Special Blackout Period. From time to time, an event may occur that may be material to the Company and that is not yet public. In such event, the Corporate Secretary (in consultation with the Chief Legal Officer and/or Managing Counsel for the Corporate Securities & Governance
Group) may impose special blackout periods, during which certain Company Persons may be prohibited from engaging in transactions in Company Securities.
For purposes of this Policy, the term “Blackout Period” refers to both Quarterly Blackout Periods and Special Blackout Periods.
Quarterly Blackout Persons, Related Persons and Section 16 Persons:
Quarterly Blackout Persons. All Section 16 Persons of the Company, members of the Board of Directors of American Express National Bank and other Company Persons designated by the Chief Legal Officer or Corporate Secretary as subject to this restriction are prohibited from trading in Company Securities during the Company’s Quarterly Blackout Periods.
Related Persons. Immediate family members living in the household of a Company Person (including children temporarily living away from home or away at college), any other individual living in the household of a Company Person, any immediate family members not living in the household of a Company Person but whose transactions in securities are directed by a Company Person or are subject to a Company Person’s influence or control (such as parents or children who consult with a Company Person before they trade in securities), and any entities over which a Company Person directly or indirectly exercises voting or investment control. For the purposes of this Policy, an immediate family member is a child, stepchild, grandchild, spouse/domestic partner, parent, stepparent, grandparent, sibling and in-laws, including adoptive relationships.
Section 16 Persons: Directors of the Company and employees designated by the Board of Directors as officers of the Company subject to the requirements of Section 16.
Company Securities: The securities of the Company, including common shares, options for common shares, preferred shares, debt securities, depositary shares, warrants, units, guarantees and any other securities within the meaning of federal, state or foreign securities laws that the Company may issue from time to time, as well as derivative securities relating to the Company’s securities, including securities exchangeable into the Company’s securities, whether or not issued by the Company, such as exchange traded options, puts (an option to sell a security at a specific price before a set date) and calls (an option or right to buy a security at a specific price before a set date).

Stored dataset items

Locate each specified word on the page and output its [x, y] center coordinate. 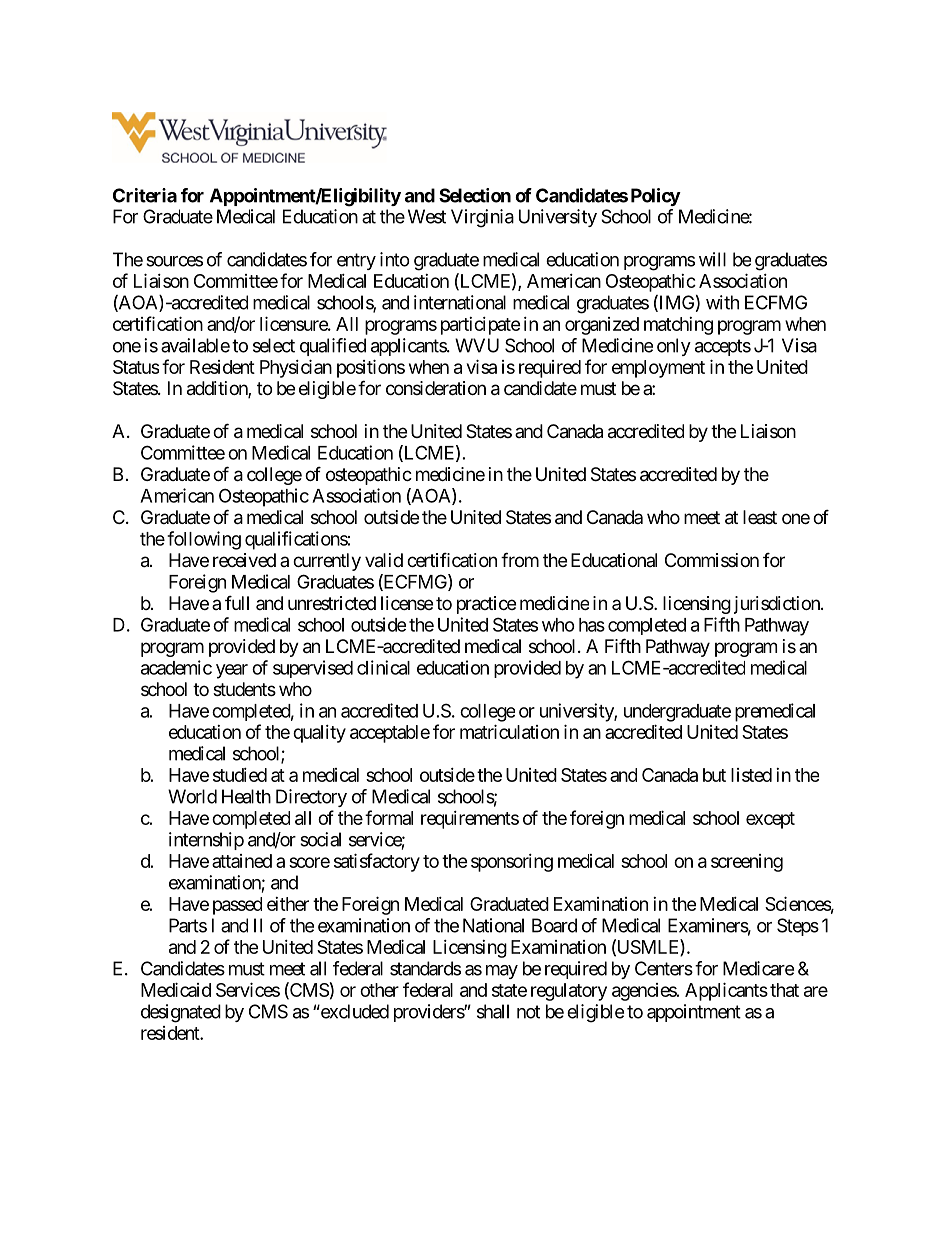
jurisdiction [778, 605]
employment [658, 369]
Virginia [482, 218]
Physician [296, 368]
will [712, 259]
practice [486, 605]
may [502, 972]
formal [389, 817]
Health [246, 796]
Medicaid [176, 989]
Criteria [145, 195]
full [237, 602]
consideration [436, 388]
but [714, 775]
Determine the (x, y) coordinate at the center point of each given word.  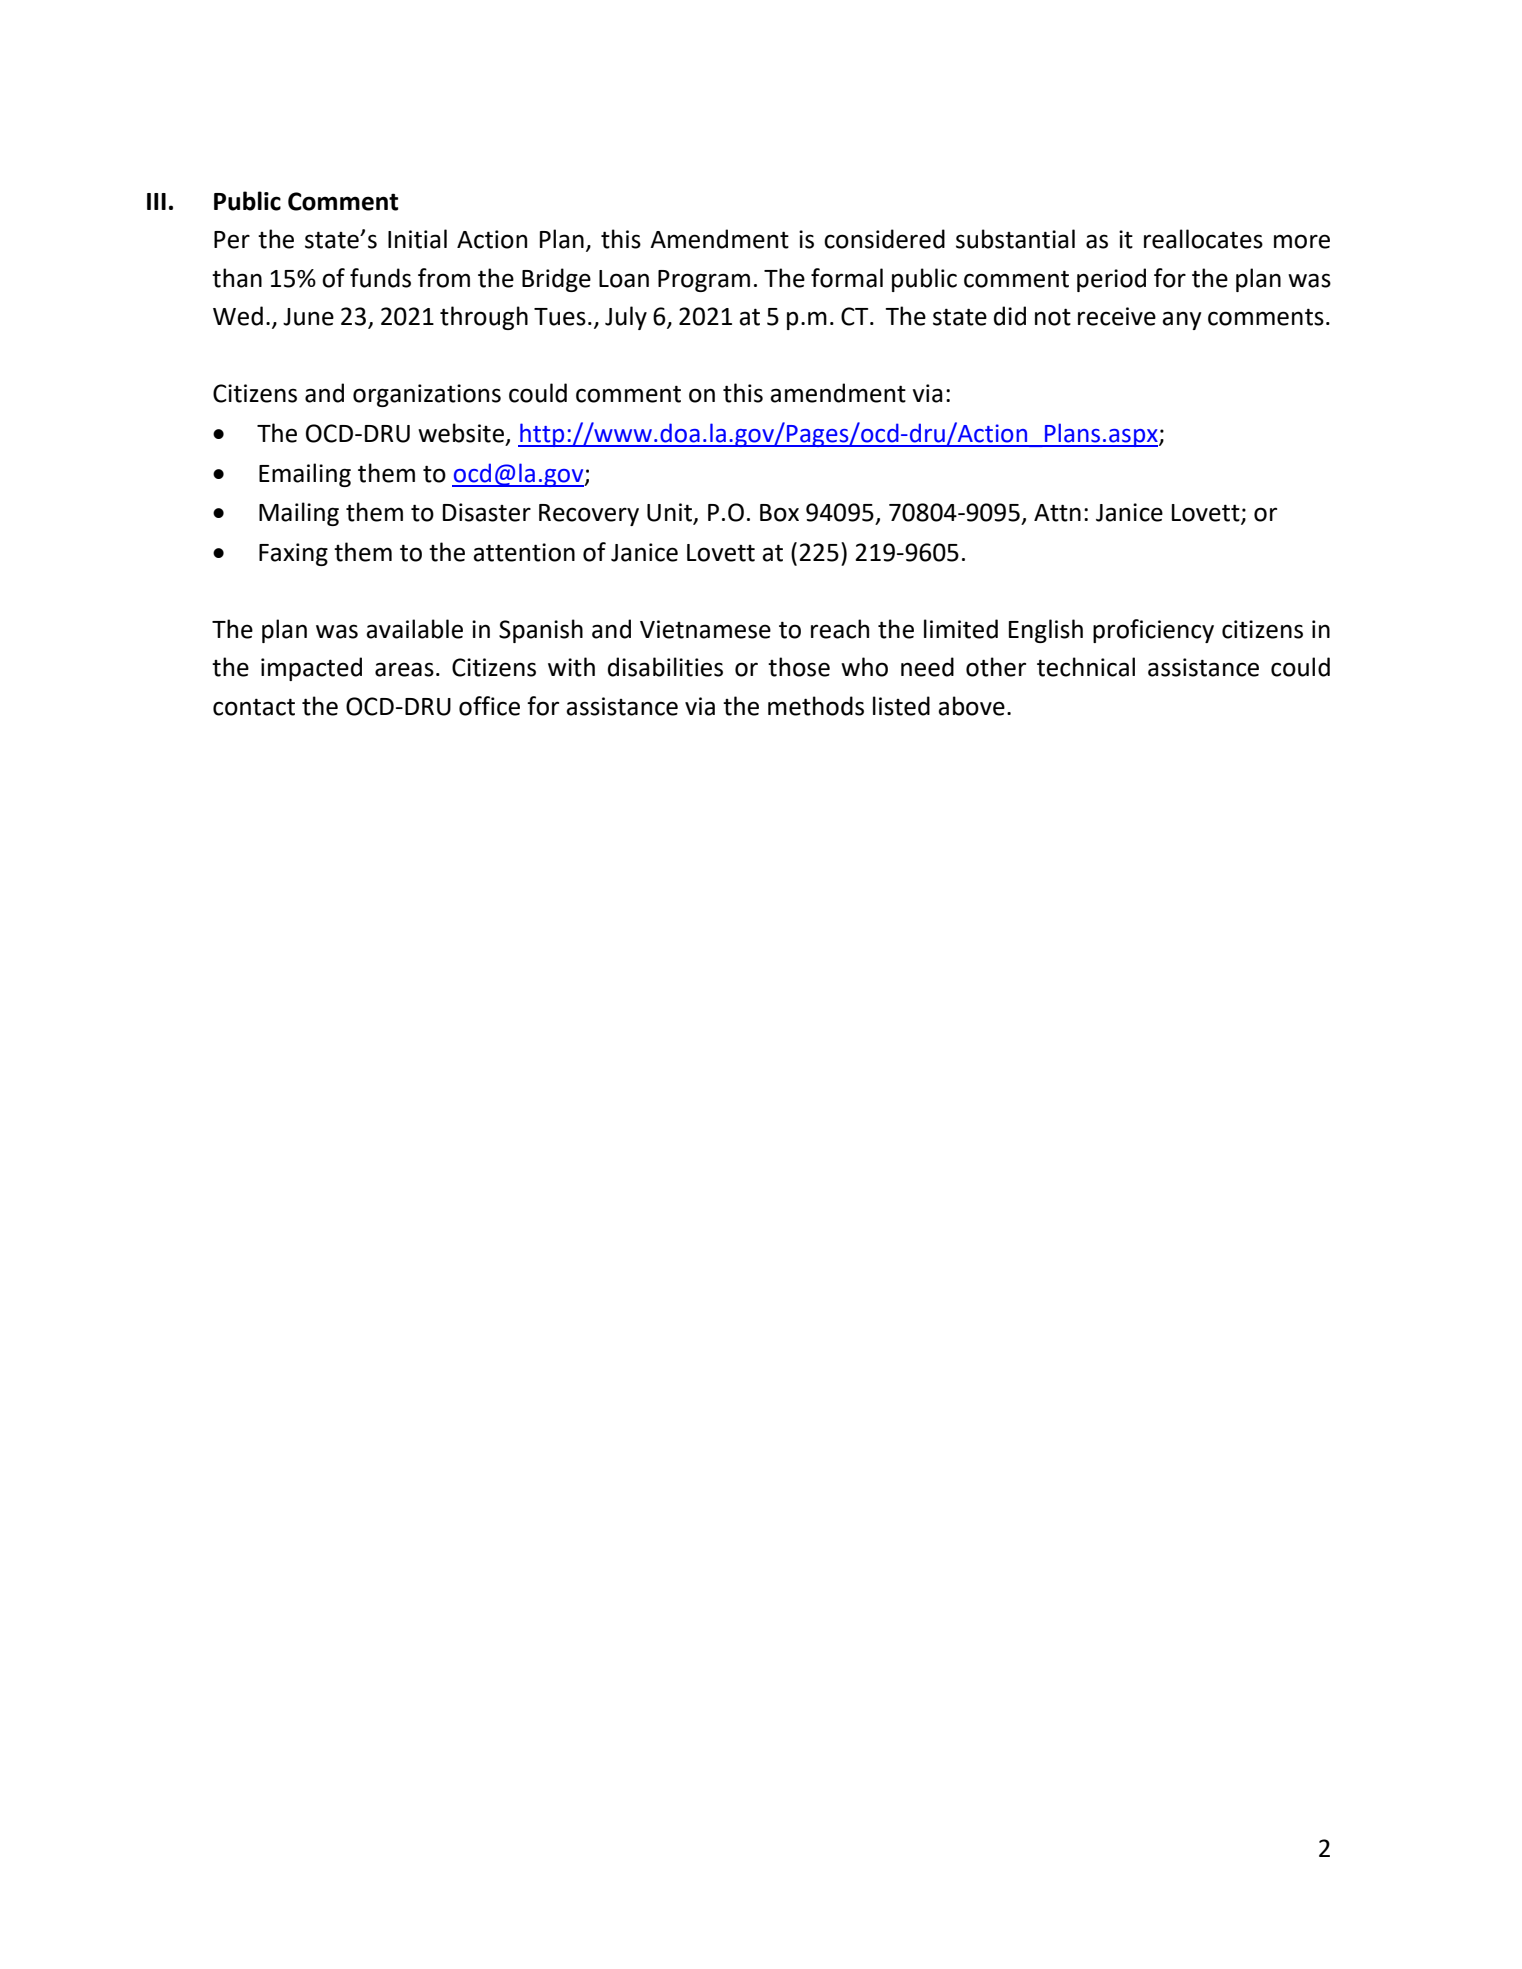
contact (254, 707)
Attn (1057, 513)
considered (884, 239)
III (156, 201)
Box (779, 513)
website (461, 433)
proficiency (1153, 631)
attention (524, 552)
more (1302, 241)
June (308, 317)
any (1182, 320)
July (626, 318)
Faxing (293, 554)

**Problem 1:**
According to the blackout policy text, who may impose special blackout periods?
**Problem 2:**
Update the blackout policy text from the words "Related Persons. Immediate" through "including adoptive relationships.", putting "university" in place of "college".
Rely only on the blackout policy text when responding.

**Full solution 1:**
The Corporate Secretary may impose them, in consultation with the Chief Legal Officer and/or Managing Counsel for the Corporate Securities & Governance Group.

**Full solution 2:**
Related Persons. Immediate family members living in the household of a Company Person (including children temporarily living away from home or away at university), any other individual living in the household of a Company Person, any immediate family members not living in the household of a Company Person but whose transactions in securities are directed by a Company Person or are subject to a Company Person’s influence or control (such as parents or children who consult with a Company Person before they trade in securities), and any entities over which a Company Person directly or indirectly exercises voting or investment control. For the purposes of this Policy, an immediate family member is a child, stepchild, grandchild, spouse/domestic partner, parent, stepparent, grandparent, sibling and in-laws, including adoptive relationships.